The task: Please return the lines below verbatim, beginning at the one that has "Home (78, 537)" and stopping after the one that has "Newsroom (831, 2124)", and add no other lines.

===============

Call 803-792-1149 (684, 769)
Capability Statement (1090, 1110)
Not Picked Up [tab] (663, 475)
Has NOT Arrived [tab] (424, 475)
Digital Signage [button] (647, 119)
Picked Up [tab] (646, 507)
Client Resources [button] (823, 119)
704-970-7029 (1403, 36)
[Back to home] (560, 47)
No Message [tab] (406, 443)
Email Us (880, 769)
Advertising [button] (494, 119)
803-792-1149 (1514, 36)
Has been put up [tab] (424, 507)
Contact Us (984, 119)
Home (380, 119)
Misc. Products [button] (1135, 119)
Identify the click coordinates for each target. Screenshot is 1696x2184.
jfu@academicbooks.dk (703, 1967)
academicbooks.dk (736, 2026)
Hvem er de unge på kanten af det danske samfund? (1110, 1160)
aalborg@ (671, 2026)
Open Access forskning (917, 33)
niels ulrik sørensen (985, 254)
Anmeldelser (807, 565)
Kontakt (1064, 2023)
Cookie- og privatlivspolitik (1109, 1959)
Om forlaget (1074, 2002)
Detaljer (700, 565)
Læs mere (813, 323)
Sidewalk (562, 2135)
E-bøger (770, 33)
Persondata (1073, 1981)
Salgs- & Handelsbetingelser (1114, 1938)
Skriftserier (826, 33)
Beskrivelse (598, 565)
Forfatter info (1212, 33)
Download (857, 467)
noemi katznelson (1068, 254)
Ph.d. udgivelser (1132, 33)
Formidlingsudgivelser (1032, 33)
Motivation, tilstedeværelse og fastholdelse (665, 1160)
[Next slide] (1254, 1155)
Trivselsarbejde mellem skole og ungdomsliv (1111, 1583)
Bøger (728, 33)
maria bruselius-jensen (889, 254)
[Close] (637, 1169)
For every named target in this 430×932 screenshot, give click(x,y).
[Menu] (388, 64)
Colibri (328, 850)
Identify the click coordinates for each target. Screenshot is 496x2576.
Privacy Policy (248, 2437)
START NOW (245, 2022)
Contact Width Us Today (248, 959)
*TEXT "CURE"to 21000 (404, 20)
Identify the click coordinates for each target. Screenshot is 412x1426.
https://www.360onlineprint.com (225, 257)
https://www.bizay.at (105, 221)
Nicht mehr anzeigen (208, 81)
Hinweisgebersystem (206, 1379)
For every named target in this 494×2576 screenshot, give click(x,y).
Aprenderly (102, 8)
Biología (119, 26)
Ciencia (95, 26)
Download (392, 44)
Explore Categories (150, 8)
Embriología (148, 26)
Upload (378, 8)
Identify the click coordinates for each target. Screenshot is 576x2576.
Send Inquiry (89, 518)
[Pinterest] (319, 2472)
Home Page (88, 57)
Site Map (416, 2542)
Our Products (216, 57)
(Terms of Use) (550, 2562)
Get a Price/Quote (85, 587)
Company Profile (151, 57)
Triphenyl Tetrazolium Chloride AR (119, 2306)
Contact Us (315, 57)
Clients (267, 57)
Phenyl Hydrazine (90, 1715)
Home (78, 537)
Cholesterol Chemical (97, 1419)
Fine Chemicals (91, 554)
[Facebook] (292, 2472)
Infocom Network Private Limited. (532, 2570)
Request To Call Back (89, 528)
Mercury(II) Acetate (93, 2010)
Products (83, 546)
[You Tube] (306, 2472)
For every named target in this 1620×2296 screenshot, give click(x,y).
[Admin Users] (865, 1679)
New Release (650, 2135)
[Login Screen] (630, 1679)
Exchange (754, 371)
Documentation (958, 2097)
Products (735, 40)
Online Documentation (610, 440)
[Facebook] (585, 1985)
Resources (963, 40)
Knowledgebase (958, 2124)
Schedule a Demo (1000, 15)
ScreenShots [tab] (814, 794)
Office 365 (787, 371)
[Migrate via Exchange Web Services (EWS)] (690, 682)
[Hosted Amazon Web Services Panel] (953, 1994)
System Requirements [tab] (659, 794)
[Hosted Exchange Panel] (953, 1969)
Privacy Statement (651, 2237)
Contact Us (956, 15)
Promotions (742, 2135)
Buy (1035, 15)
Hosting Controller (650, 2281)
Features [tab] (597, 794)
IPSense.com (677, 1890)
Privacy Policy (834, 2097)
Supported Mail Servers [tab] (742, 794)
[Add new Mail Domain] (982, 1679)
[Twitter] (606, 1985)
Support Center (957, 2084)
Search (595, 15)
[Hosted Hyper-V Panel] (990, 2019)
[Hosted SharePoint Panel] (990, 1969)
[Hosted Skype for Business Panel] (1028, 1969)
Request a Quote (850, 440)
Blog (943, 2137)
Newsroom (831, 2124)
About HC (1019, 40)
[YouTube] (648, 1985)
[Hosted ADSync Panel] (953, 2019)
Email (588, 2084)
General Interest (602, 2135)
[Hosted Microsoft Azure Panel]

===============

Solution for this problem:
Home (78, 537)
Cholesterol Chemical (97, 1419)
Fine Chemicals (91, 554)
[Facebook] (292, 2472)
Infocom Network Private Limited. (532, 2570)
Request To Call Back (89, 528)
Mercury(II) Acetate (93, 2010)
Products (83, 546)
[You Tube] (306, 2472)
For every named target in this 1620×2296 screenshot, give click(x,y).
[Admin Users] (865, 1679)
New Release (650, 2135)
[Login Screen] (630, 1679)
Exchange (754, 371)
Documentation (958, 2097)
Products (735, 40)
Online Documentation (610, 440)
[Facebook] (585, 1985)
Resources (963, 40)
Knowledgebase (958, 2124)
Schedule a Demo (1000, 15)
ScreenShots [tab] (814, 794)
Office 365 (787, 371)
[Migrate via Exchange Web Services (EWS)] (690, 682)
[Hosted Amazon Web Services Panel] (953, 1994)
System Requirements [tab] (659, 794)
[Hosted Exchange Panel] (953, 1969)
Privacy Statement (651, 2237)
Contact Us (956, 15)
Promotions (742, 2135)
Buy (1035, 15)
Hosting Controller (650, 2281)
Features [tab] (597, 794)
IPSense.com (677, 1890)
Privacy Policy (834, 2097)
Supported Mail Servers [tab] (742, 794)
[Add new Mail Domain] (982, 1679)
[Twitter] (606, 1985)
Support Center (957, 2084)
Search (595, 15)
[Hosted Hyper-V Panel] (990, 2019)
[Hosted SharePoint Panel] (990, 1969)
[Hosted Skype for Business Panel] (1028, 1969)
Request a Quote (850, 440)
Blog (943, 2137)
Newsroom (831, 2124)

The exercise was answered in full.